Amarapurkar et al. reported that there was no statistically significant difference in haematological, biochemical and histological parameters in IFA-positive and IFA-negative gastritis.6 These may be part of the spectrum for the same disease, with H. pylori as the agent responsible for initiating the process. It has been reported that patients who are IFA-negative are classified as chronic atrophic gastritis cases.6 In the current patient, the associated Candida infection at the lower part of the oesophagus may also be explained by a B12 deficiency, as vitamin B group deficiencies have been reported as one of the causes for a Candida albicans infection.7
Pigmentation in B12 deficiency can also masquerade as pigmentation due to Addison’s disease.4,8–12 There are few reported cases of vitamin B12 deficiency in which mucocutaneous lesions predate other manifestations.4,8–12 In these cases, the skin changes were characterised by Addisonian brownish-black hyperpigmentation which affected more than one area of the body, including sun-exposed sites, such as the palmar and dorsal aspects of the hands and feet and the knuckles, flexures, tongue, oral mucosa, palmar creases, nails and gluteal region.4,8–12 The pigmentation observed in the current patient differs from these reported cases in that it was localised only to the hands, which may possibly be due to an early diagnosis of the condition.
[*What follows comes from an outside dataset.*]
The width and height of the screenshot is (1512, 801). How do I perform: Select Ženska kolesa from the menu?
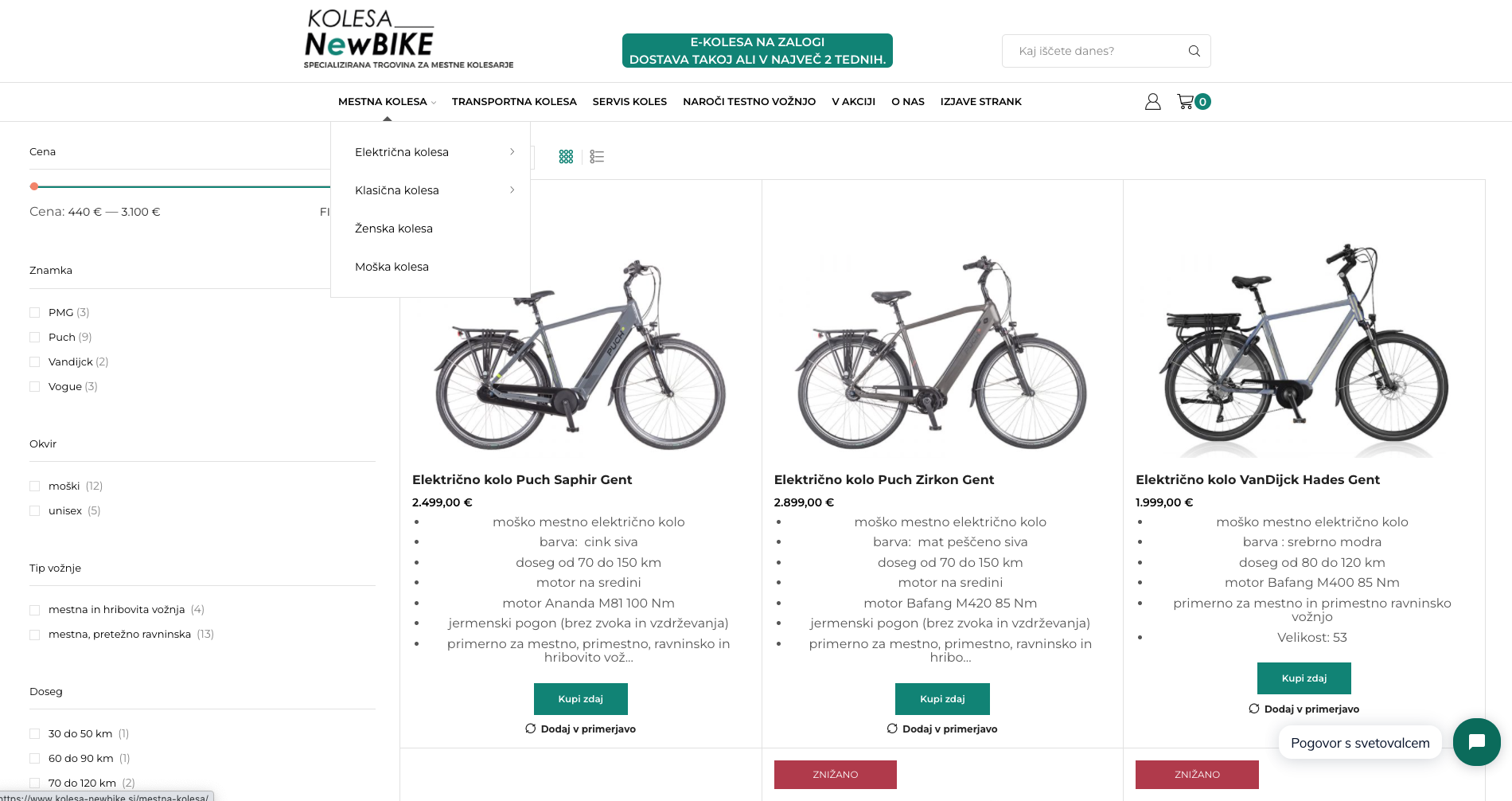[394, 229]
Kannan et al. described a similar case of B12 deficiency where the patient presented over a short period of time (1.5 months) with localised hyperpigmented macular lesions on the dorsum of the middle phalanges of both feet.3
From the current case, it is obvious that skin signs and symptoms, specifically hyperpigmentation, can precede the typical neurological signs and symptoms of B12 deficiency. Mori et al. proposed that skin hyperpigmentation can be an important clue in diagnosing B12 deficiency and that dermatologists need to be familiar with the clinical appearance of this disorder.10 The mechanism of hyperpigmentation is not well understood. It has been suggested that the lack of B12 causes depletion in intracellular glutathione levels which normally inhibit tyrosinase activity in melanogenesis; the lack of this inhibitor would lead to an increase in melanogenesis.13 Mori et al. reported that the dominant mechanism of hyperpigmentation due to B12 deficiency is not a defect in melanin transport but rather an increase in melanin synthesis.10
Conclusion
B12 deficiency should be considered as an underlying cause of unexplained hyperpigmentation. In the current case, a patient presented with localised hyperpigmentation of the palmar and dorsal aspects of both hands which resolved rapidly after B12 supplementation. It is essential for family physicians to familiarise themselves with atypical presentations of B12 deficiency, as early detection and adequate treatment of the condition can prevent neurological complications.